Wednesday, 7 September 2011

On 9/11 Ten Years Past

Each of us has a defining moment in our lives that are triggered by seminal world events.  My first such moment was the landing on the moon.  My second such moment was the death of President Kennedy and the last of such moments was the tragedy that became known as 9/11.  I can recall, with great precision, what I was doing precisely at the moment that these events occurred.  I witnessed the landing on the moon huddled around the television; I was in the barber's chair for President Kennedy's assassination and I was coming out of the shower when my wife announced a "fire" at the World Trade Center.  We had just, the day before, come back from Europe the day before.  Friends and travel companions were caught mid flight and shunted to Costa Rica.  The world was in turmoil.  Stock markets were closed.  Americans rallied around 9/11 in a rare sense of solidarity that is so needed today.  We faced a common enemy--even though we knew little about what enemy it was we faced.

My first reaction was to find out something about militant Islam.  I read several books one of which, written 10 years earlier, was a pretty accurate predictor of the violence that ensued.
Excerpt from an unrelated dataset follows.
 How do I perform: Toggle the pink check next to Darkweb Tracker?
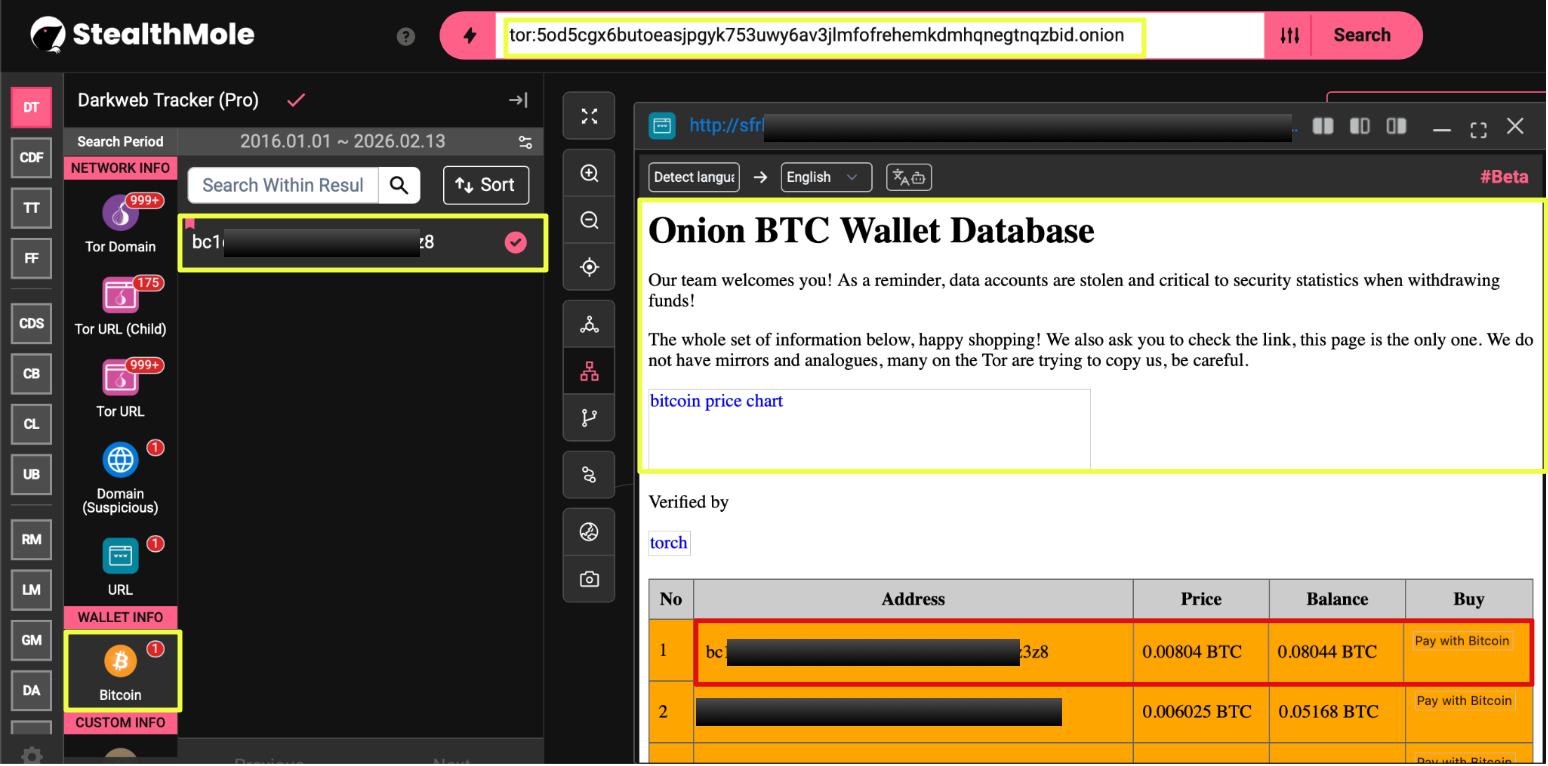coord(296,100)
Since that time our lives have changed irrevocably in ways that we could not imagine in the direct aftermath of 9/11.  We have consented to being X-rayed.  We have no fly lists.  We endure invasions of privacy that were considered impossible just 10 years ago.  All in take name of security.  We have collectively grown to distrust anything Muslim whether friend or foe in the same manner that we distrusted (and interred) many Japanese during World War II.  We have analysed the event to death without learning much about what caused it and what will work in the future.  Most of our security precautions are reactive--that is we react only after a perceived threat.  Very little of it is proactive.  Last night the CBC ran a documentary on the trillions of dollars that are wasted on security installations but have resulting in developing a false sense of security.  The truth is that if we are to have a relatively open society there is practically no defence against a single or a small groups of attackers bent on causing violence.  While that is true about actions undertaken by Muslim militants it is equally true about domestic violence that is not based in religious fanaticism.  Whether it is a lunatic gunning down youth in Europe or someone who decides to take down a Congresswoman in the US, we are not immune from violence and we can do very little to prevent it.
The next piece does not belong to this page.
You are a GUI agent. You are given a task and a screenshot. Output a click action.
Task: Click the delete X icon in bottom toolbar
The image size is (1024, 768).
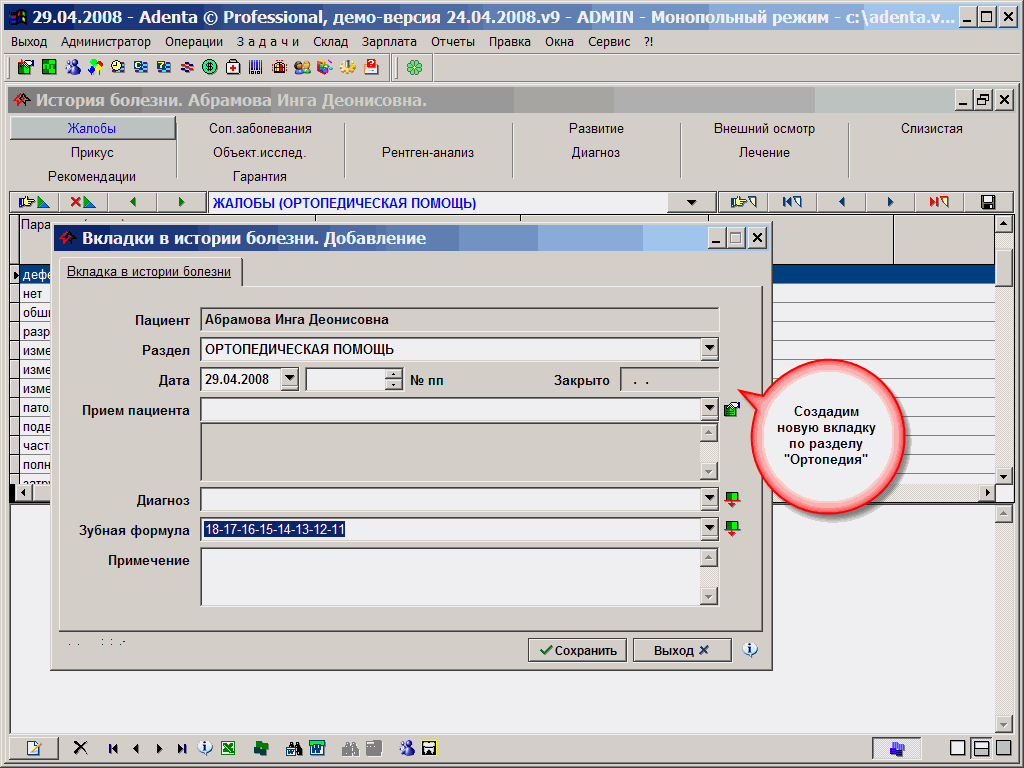(x=81, y=748)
But have we learned anything about gratuitous violence or Muslim fanaticism?  Not much.  Osama bin Laden has achieved much of his objectives.  He has caused the US and other Western countries to spend outragious amounts of money--that they don't have--to provide a false sense of homeland security.  He has caused the US and other NATO allies to fight a war that they can't afford.  He has installed fear and insecurity in the hearts and minds of Western societies.  The damage goes far beyond crashing two airplanes into the world trade center.  We have been relatively unsuccessful in fostering a platform for moderate Islam while indulging in our own forms of religious fanaticism and political extremism.  What started out as a solidarity movement has ended up with more factionalism.  He have not learned a thing.
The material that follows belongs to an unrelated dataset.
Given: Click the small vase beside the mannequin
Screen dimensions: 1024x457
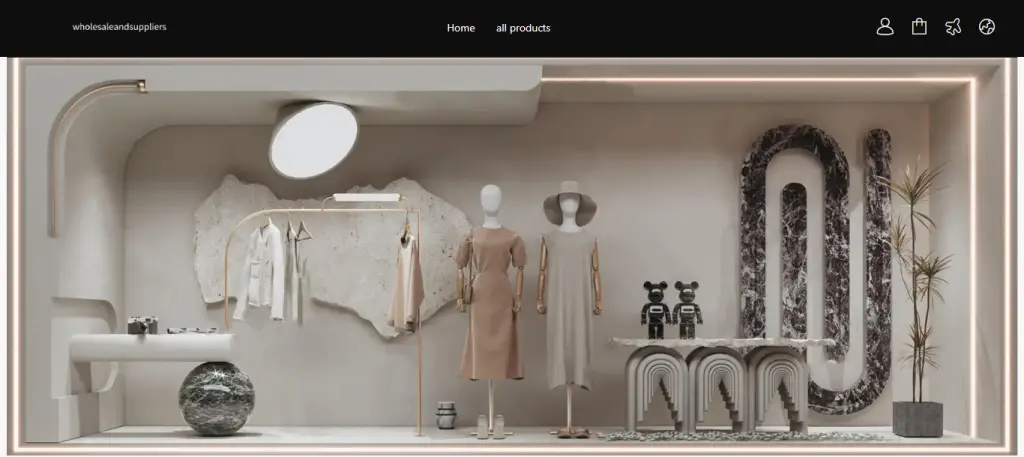Looking at the screenshot, I should tap(446, 414).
We can react to 9/11 as an isolated act of terrorism, take proper precautions, and get on with our collective lives.  Or, we can react to 9/11 as a defining event that has caused collective solidarity and a political will to move on.  Or, we can dissolve into collective hyprochondria that erodes our way of life.  I believe that we have chosen the third option.  No amount of killing of Al Qaida operatives will make or obsessions go away.  In the words of the great cartoonist Walk Kelly, in his strip Pogo, "We have met the enemy and he is us".